Israelis traditionally have taken an almost perverse pride in devising their own methods of keeping ahead of inflation, and the appearance of the biblical shekel has done little to inspire new public attitudes toward inflationary spending, economists say.
The Bank of Israel has managed to overcome formidable logistical obstacles in converting the currency from the pound to the shekel, the ancient tender of the Patriarch Abraham.
Two-thirds of the total value of outstanding notes has been replaced by the new shekel notes, putting the central bank well ahead of schedule in the conversion. The switch of notes is expected to be 90 to 95 percent complete in a month or two, although the old pound notes can be redeemed at banks over the next 20 years.
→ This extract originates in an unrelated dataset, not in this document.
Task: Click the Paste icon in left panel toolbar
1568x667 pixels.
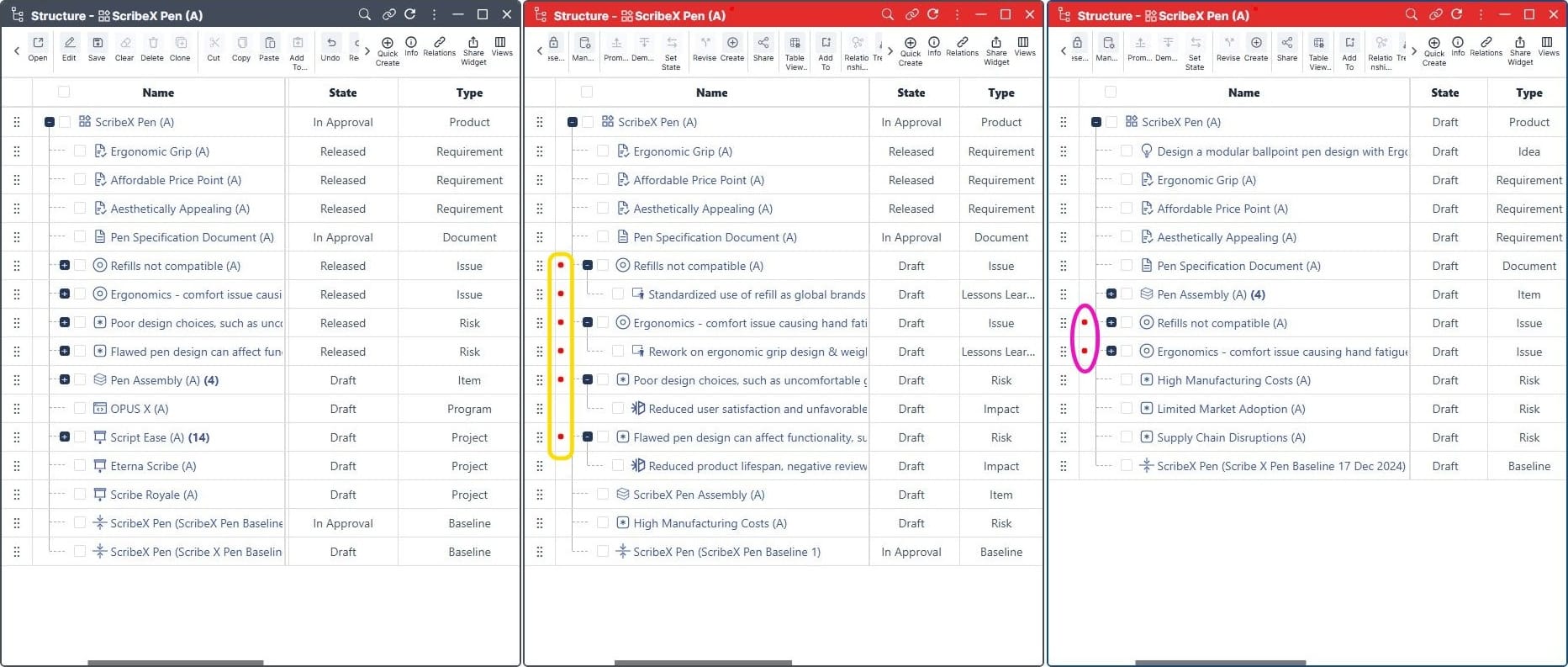Action: [x=269, y=48]
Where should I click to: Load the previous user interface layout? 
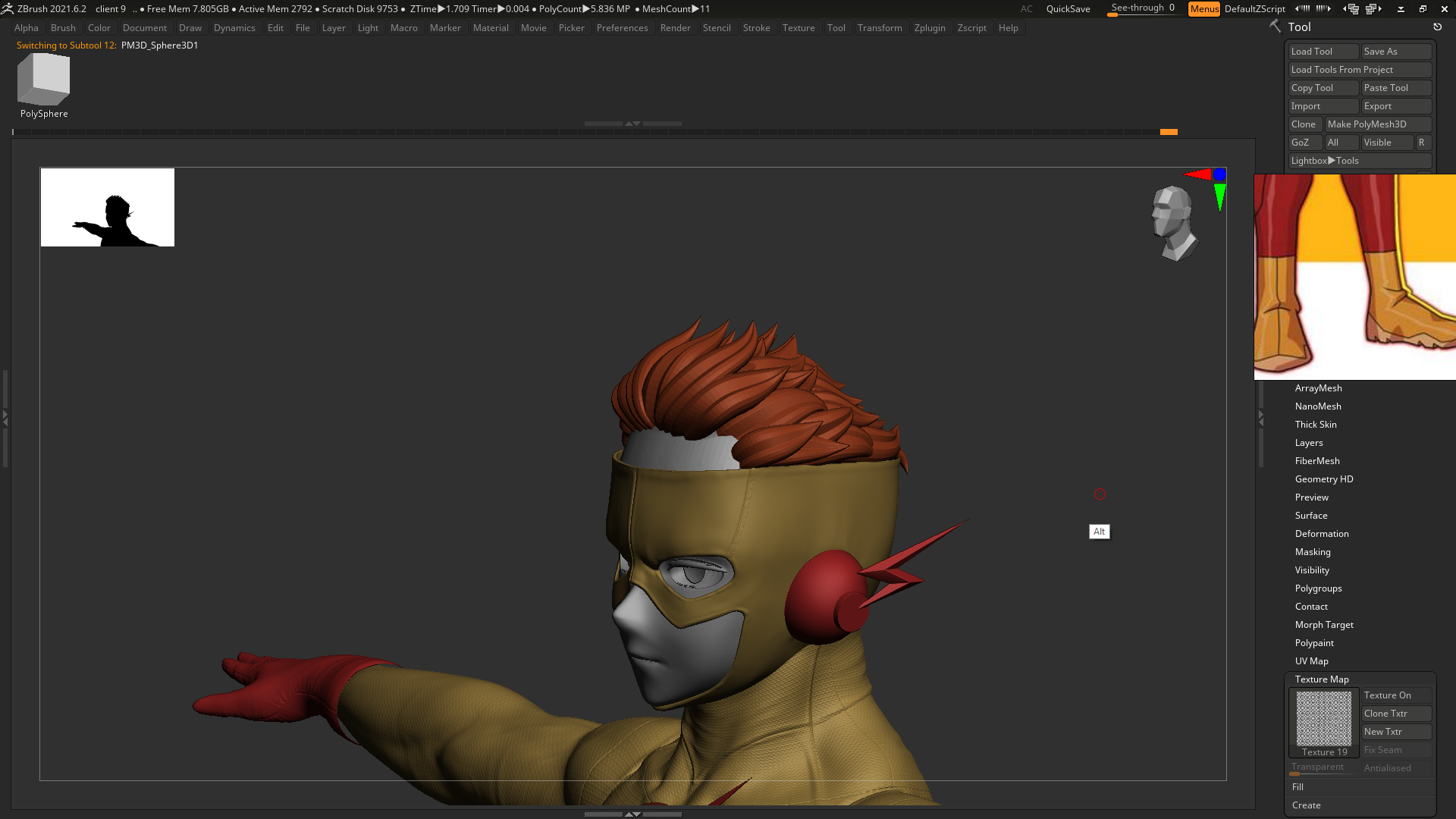point(1350,9)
But the psychological impact the government had hoped would motivate an increasingly materialistic society to spend less has failed to develop, and the government has shown little sign of setting an example by trimming its outlays.
As a result, the annual inflation rate is still running at more than 100 percent, spurred by a record $10 billion budget and steadily rising inflation-linked salaries for most employes.
"People will see something they want and say to themselves that the price is too high. But they are thinking at the same time that it may actually be a bargain, because the next day the price will be higher. They complain and buy," said Aharon Gilshon, deputy director of the Bank of Israel's banking department.
Immediately after the announcement of the conversion on Feb. 24, many Israelis converged on banks and Arab money changers in the Old City to convert their currency into American dollars. British sterling and even Jordanian dinars, although that hedge has dropped off with new restrictions on foreign currency holdings.
Many inflation-beaters put their money in time-deposit accounts, where it grows as the cost-of-living index grows. If an investor deposits the equivalent of $1,000 and prices double in a year, he is credited with having $2,000. In addition, he pays taxes only on the 3 or 4 percent interest paid on the account, not on the growth of his principal.
Others have opted for the "index-linked" bonds issued by the government, whose value is also tied to the consumer price increases, with an additional yield, or for tax-free stocks.
Many people simply postpone payment on loans or goods, figuring penalties will be more than offset by the inflation loss hedged, and some fall back on the old Israeli practice of persuading their employers to provide under-the-table perquisites that are as good as cash -- allowances for nonexistent travel, company payment of utilities, unsecured loans and even clothing allowances.
Parliament member Gad Yaacobi recently warned his colleagues, only half-facetiously, that the Israeli pound is not being replaced by the shekel; it is being replaced by the U.S. dollar.
"The way things are going -- with the government itself issuing dollar-linked loans -- the 'dollarization' of our currency will soon be complete, and we will have no need for a national currency," he said.
Introduction of the shekel, which is being exchanged at the rate of one shekel for 10 pounds, was a technical device involving no devaluation of Israeli's currency. But its purpose, Finance Ministry officials said at the time, was to create a smaller scale of figures involved in ordinary transactions and to generate public respect for money.
The new-found respect, it was theorized, would stem partly from the shekel's strong biblical association. The ancient denomination was used more than three milleniums ago in the First Temple, and Abraham used it to purchase the Machpela cave for the burial of his wife, Sarah, according to the Bible.
But Israelis have been slow to give up their attachment to the pound, or lira, as it is commonly called.
Gilshon and Shmuel Aviezer, head of the Bank of Israel's currency supply unit, said in interviews that the psychological effect of the shekel has yet to be felt.
"It's too early to pass judgment yet, but the currency conversion itself won't accomplish the job. There have to be other measures the government was meant to take," Gilshon said. "The most important was the intended budget cut. We in the bank are skeptical. We think the government hasn't lived up to its expectations."
Originally, the government intended to complete the conversion in three months, but it extended the program until Oct. 1 to give banks time to shift their computers to the new denominations.
Another problem created by the shekel is that tourists and new immigrants are subjected occasionally to confusion and fraud because the currency's identification as shekelion is printed only in Hebrew. As a result, someone unfamiliar with the colors of the portraits on the new bills -- which are identical to the old -- may pay 10 shekels instead of 10 pounds.
"The big question now is what will happen to prices in the next few months. If we can keep inflation to 5 percent a month, maybe the psychological effect will work. But if it goes to 10 percent, maybe the purpose won't be achieved," Gilshon said.